On a personal level, the CID exposed me to what I perceive as the biggest challenge to development: systematic violence. Two years ago, I traveled to Rwanda with five other undergraduates to observe an experiment in transitional justice in the aftermath of the country’s 1994 genocide. Some of us spent weeks monitoring proceedings in rural courts; others interviewed more than 40 survivors, prisoners and members of parliament about grassroots justice. It was an extraordinary opportunity for us to pursue serious field research in one of the world’s poorest nations, and to have our findings published in a leading journal. The CID was instrumental in demonstrating Harvard’s commitment to development studies through its exceptional faculty guidance and financial support for our project. I know our project was not unique; each year, tens of undergraduates are granted similar opportunities that often serve as the capstones of their college careers.

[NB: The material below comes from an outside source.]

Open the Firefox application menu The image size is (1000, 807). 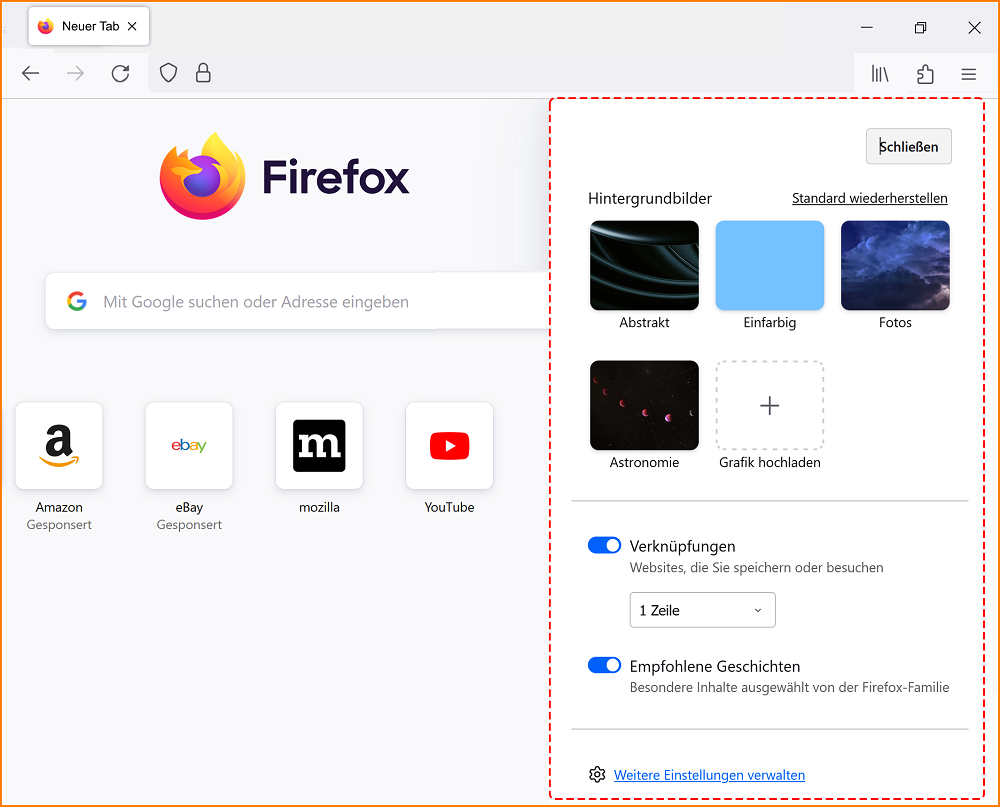pos(968,73)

To me and countless others, the Center has a symbolic role: it is the home of a vibrant interdisciplinary community pursuing solutions to global challenges and encouraging students in their quest to do the same. Losing the CID would dismantle the University’s strongest pillar of research and innovation in the field of sustainable development, and deal a major blow to future undergraduates who aspire to affect positive change in the developing world.

Leila Chirayath ’04 is an special concentrator affiliated with Winthrop House. She is a former Center for International Development student associate and president of Bhumi, the Harvard International Development Group.